Commands & Setup Steps
# 1. Install Claude Code (Mac, Windows, or Linux)
# Get the one-line installer from the Claude Code docs
# After install, navigate to your project folder and run:
claude
# 2. Install Hermes Agent (Nous Research one-line installer)
# Run the installer — it handles all dependencies automatically
# Then run the setup wizard to pick your model and enable tools
# 3. Connect Hermes to a model provider
# Option A: Nous Research portal (open-source models)
# Option B: Any API-compatible model you already use
# 4. Import from OpenClaw (if applicable)
# During Hermes setup wizard, choose "import from OpenClaw"
# Migrates settings, memories, and skills automatically
# 5. Load a skill bundle (example: browser automation)
# In Hermes: Skills → Bundles → select bundle → Load
# Activates the full set of related skills in one step
# 6. Use dynamic workflows (Claude Code)
# Type a plain-English mission in Claude Code, e.g.:
# "Build me a content plan and blog for a site about AI agents"
# Claude Code spawns parallel sub-agents and shows a live map
Deep dive: who owns what
The video frames this as an "Agent OS," but the reason the pairing works is a clean division of responsibility. Run them as two roles, not two copies of the same thing:
| Concern | Claude Code | Hermes |
|---|---|---|
| Editing files & running tests | Owns it — lives in the repo, makes changes, runs the build. | Doesn't touch the working tree. |
| Long-term project memory | Per-session; CLAUDE.md for durable facts. | Owns it — ~/.hermes/memory.db + ~/.hermes/workspace/MEMORY.md persist across machines and weeks. |
| Always-on / unattended work | Interactive; you drive it. | Owns it — runs as a service, reachable from Telegram/Discord, fires push notifications on completion. |
| Reusable skills | Project .claude/skills/. | Owns the library — skill bundles load a whole group at once. |
The handoff to avoid duplication: Hermes remembers, Claude Code builds. Hermes accumulates "this project uses Bun, deploys to Netlify, the auth module is fragile" over time; Claude Code consumes that context at the start of each coding session instead of re-discovering it.

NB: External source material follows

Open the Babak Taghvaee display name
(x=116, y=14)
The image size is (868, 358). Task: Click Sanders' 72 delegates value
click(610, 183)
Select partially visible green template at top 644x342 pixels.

Config: wire Hermes memory into Claude Code over MCP
The durable way to connect the two is the Model Context Protocol — expose Hermes's memory as an MCP server and let Claude Code read it as a tool. First enable the endpoint in Hermes (it rides on the dashboard port, 9119):
# ~/.hermes/config.yaml
mcp:
enabled: true
bind: 127.0.0.1:9119 # localhost only — do not expose publicly
expose:
- memory_search # query past project context
- memory_read # read workspace/MEMORY.md
Restart the service and confirm it's listening:
systemctl --user restart hermes-agent
curl -s http://localhost:9119/mcp/health # expect: {"status":"ok"}
Then register it with Claude Code. Commit this to .mcp.json at the repo root so the whole team shares it:
// .mcp.json
{
"mcpServers": {
"hermes-memory": {
"type": "sse",
"url": "http://localhost:9119/mcp"
}
}
}
Finally, tell Claude Code to actually use it. A few lines in CLAUDE.md turn the connection into a habit rather than something you remember to invoke:
# CLAUDE.md
## Project memory
Before starting a task, call the `hermes-memory` MCP tool `memory_search`
to load prior decisions about this codebase. Treat anything it returns as
established context — don't re-derive it. After a non-trivial change, note
the decision back so Hermes can persist it.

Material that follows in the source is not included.